At steady-state, the mean terminal elimination half-life of ziprasidone is about 6.6 hours following oral dosing. Mean systemic clearance of ziprasidone administered intravenously is 7.5 mL/min/kg and the volume of distribution is approximately 1.5 L/kg. Ziprasidone is extensively bound (>99%) to plasma proteins and its binding appears to be independent of concentration.

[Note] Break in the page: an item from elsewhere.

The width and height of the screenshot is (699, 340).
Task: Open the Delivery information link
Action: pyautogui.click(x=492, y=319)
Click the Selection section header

Ziprasidone is extensively metabolized after oral administration with only a small amount (<1%) excreted in urine or feces (<4%) as unchanged drug. Ziprasidone is primarily cleared via three metabolic routes to yield four major circulating metabolites, benzisothiazole piperazine (BITP) sulphoxide, BITP sulphone, ziprasidone sulphoxide and S-methyl-dihydroziprasidone. Approximately 20% of the dose is excreted in urine, with approximately 66% being eliminated in feces. Unchanged ziprasidone represents about 44% of total drug-related material in serum.

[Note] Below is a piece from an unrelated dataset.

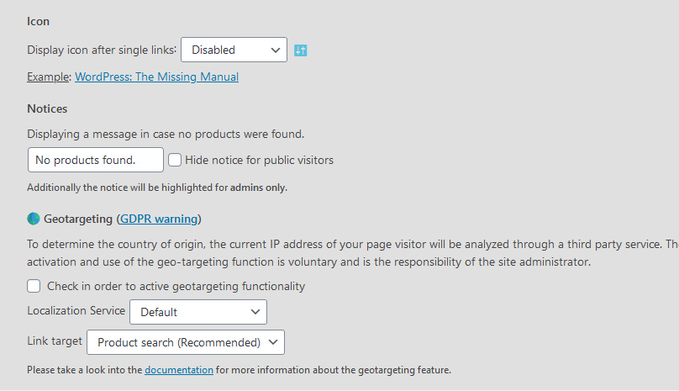Follow the 'WordPress: The Missing Manual' link

pos(156,77)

Ziprasidone is primarily metabolized by two pathways: reduction and methylation to generate S-methyl-dihydroziprasidone which accounts for approximately two-thirds of the metabolism, and oxidative metabolism accounting for the other third. In vitro studies using human liver subcellular fractions indicate that S-methyl-dihydroziprasidone is generated in two steps. These studies indicate that the first step is mediated primarily by chemical reduction by glutathione as well as by enzymatic reduction by aldehyde oxidase. The second step is methylation mediated by thiol methyltransferase. In vitro studies indicate that CYP3A4 is the major cytochrome P450 catalyzing the oxidative metabolism of ziprasidone.
Ziprasidone, S-methyl-dihydroziprasidone, and ziprasidone sulphoxide, when tested in vitro, share properties which may predict a QTc-prolonging effect. S-methyl-dihydroziprasidone is mainly eliminated by fecal excretion and CYP3A4 catalyzed metabolism. The sulphoxide is eliminated through renal extraction and by secondary metabolism catalyzed by CYP3A4.
In a phase I trial, the CYP3A4 inhibitor ketoconazole (400 mg/day) increased the serum concentrations of ziprasidone by <40%. The serum concentration of S-methyl-dihydroziprasidone, at the expected Tmax of ziprasidone, was increased by 55% during ketoconazole treatment. No additional QTc prolongation was observed.
No clinically significant differences in the pharmacokinetics of ziprasidone in young and elderly male or female subjects were observed following oral administration.
Pharmacokinetic screening of patients treated orally has not revealed any significant pharmacokinetic differences between smokers and non-smokers.
No marked differences in the pharmacokinetics of oral ziprasidone have been observed in patients with moderate to severe impairments in renal function as compared to subjects with normal renal function. It is unclear whether serum concentrations of the metabolites are increased in these patients.
In mild to moderate impairment of liver function (Child-Pugh A or B), the serum concentrations of ziprasidone after oral administration were 30% higher and the terminal half-life was about two hours longer than in normal subjects.
Toxicology: Preclinical Safety Data: Preclinical safety data on ziprasidone revealed no special hazard for humans based on conventional studies of safety pharmacology, genotoxicity and carcinogenic potential. In reproductive studies in rats and rabbits, ziprasidone has shown no evidence of teratogenicity. Adverse effects on fertility and increased numbers of pups born dead, decreased pup weights and delayed functional development were observed at doses that caused adverse effects suggestive of maternal toxicity (e.g., sedation, decreased body weight gain). Increased perinatal mortality and delayed functional development of offspring occurred at maternal plasma concentrations extrapolated to be similar to the maximal concentrations in humans given therapeutic doses.